→ Work task 1: Using the text about Härtl's work in Tanzania, decide whether each statement agrees with it: (a) Härtl's weekly Skype call with his colleagues in Tanzania takes place at 6am; (b) Nicephorus Rutabasibwa works in Bugando hospital; (c) protocols are already in place for the care described. Give yes or no for each, with the deciding words quoted from the text.
→ Work task 2: Return, word for word, the portion of the text about Härtl's work in Tanzania starting at "Looking to the" and ending at "the decision-making process.".

→ Page text:
————————
Both Härtl and Cisse stress the central role of communication going forward. Once a week Härtl has a 6am Skype call with his colleagues in Tanzania. Instead of going over once a year and taking with them a lot of equipment they now have a “more meaningful interaction.” This weekly call, along with multiple texts and Whatsapp messages with attendees, means they work together on a nearly daily basis now.

On a personal level, Härtl mentions the good relationships he has with surgeons in Tanzania as the most rewarding aspect of the initiative so far. He stresses the importance of trust and how valuable these relationships can be in effecting change. “It is difficult to understand the reasons behind hesitancy to adopt new methods and this process of building trust and creating partnerships is not easy,” he remarks, “but certainly worthwhile.”

Härtl tells the paper about two surgeons who have made the time he has spent in Tanzania particularly memorable. One, Isidor Ngayomela, works in Bugando hospital and the second, Nicephorus Rutabasibwa, is a spine surgeon at MOI. Härtl describes him as a “talented spine surgeon” interested in minimally invasive spine surgery—Härtl’s specialism in New York. “He picks up techniques quickly and is able to translate those into action in the limited resource setting in which he works,” Härtl praises.

Looking to the future
Härtl and his team have clear goals for the future of the project in Tanzania. Going forward they aim to help doctors they have met to train people locally and to document the current status of care.

There are at present no protocols in place, and he mentions how the limited resources available “are not always being used on patients who could really benefit”. Härtl and his team would like information like this to be documented, leading to evidence-based protocols to try to influence the decision-making process.
————————
(Source data)
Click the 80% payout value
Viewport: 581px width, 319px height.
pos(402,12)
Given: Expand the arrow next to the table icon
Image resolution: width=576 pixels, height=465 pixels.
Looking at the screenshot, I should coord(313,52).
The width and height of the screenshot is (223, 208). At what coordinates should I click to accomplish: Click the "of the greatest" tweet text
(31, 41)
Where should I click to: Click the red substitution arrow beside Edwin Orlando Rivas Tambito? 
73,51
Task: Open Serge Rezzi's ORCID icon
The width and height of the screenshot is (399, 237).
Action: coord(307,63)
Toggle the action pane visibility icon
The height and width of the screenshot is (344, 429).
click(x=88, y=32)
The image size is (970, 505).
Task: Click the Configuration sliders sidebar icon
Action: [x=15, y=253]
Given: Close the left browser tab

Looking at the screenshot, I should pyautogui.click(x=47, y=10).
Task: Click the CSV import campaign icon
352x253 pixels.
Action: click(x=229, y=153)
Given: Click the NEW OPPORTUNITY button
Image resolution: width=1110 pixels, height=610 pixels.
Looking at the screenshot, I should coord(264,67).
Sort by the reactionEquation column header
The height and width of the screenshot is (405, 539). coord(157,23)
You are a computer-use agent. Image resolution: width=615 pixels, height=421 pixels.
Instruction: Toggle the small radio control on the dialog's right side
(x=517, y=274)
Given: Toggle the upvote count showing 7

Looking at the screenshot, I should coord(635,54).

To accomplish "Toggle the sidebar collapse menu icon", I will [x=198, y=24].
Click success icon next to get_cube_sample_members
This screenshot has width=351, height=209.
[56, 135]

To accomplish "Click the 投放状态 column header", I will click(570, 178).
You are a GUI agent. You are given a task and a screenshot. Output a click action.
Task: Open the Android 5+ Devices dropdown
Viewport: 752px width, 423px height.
————————
→ Exercise result 1:
(a) Yes: "Once a week Härtl has a 6am Skype call with his colleagues in Tanzania."
(b) No: "the second, Nicephorus Rutabasibwa, is a spine surgeon at MOI."
(c) No: "There are at present no protocols in place"

→ Exercise result 2:
Looking to the future
Härtl and his team have clear goals for the future of the project in Tanzania. Going forward they aim to help doctors they have met to train people locally and to document the current status of care.

There are at present no protocols in place, and he mentions how the limited resources available “are not always being used on patients who could really benefit”. Härtl and his team would like information like this to be documented, leading to evidence-based protocols to try to influence the decision-making process.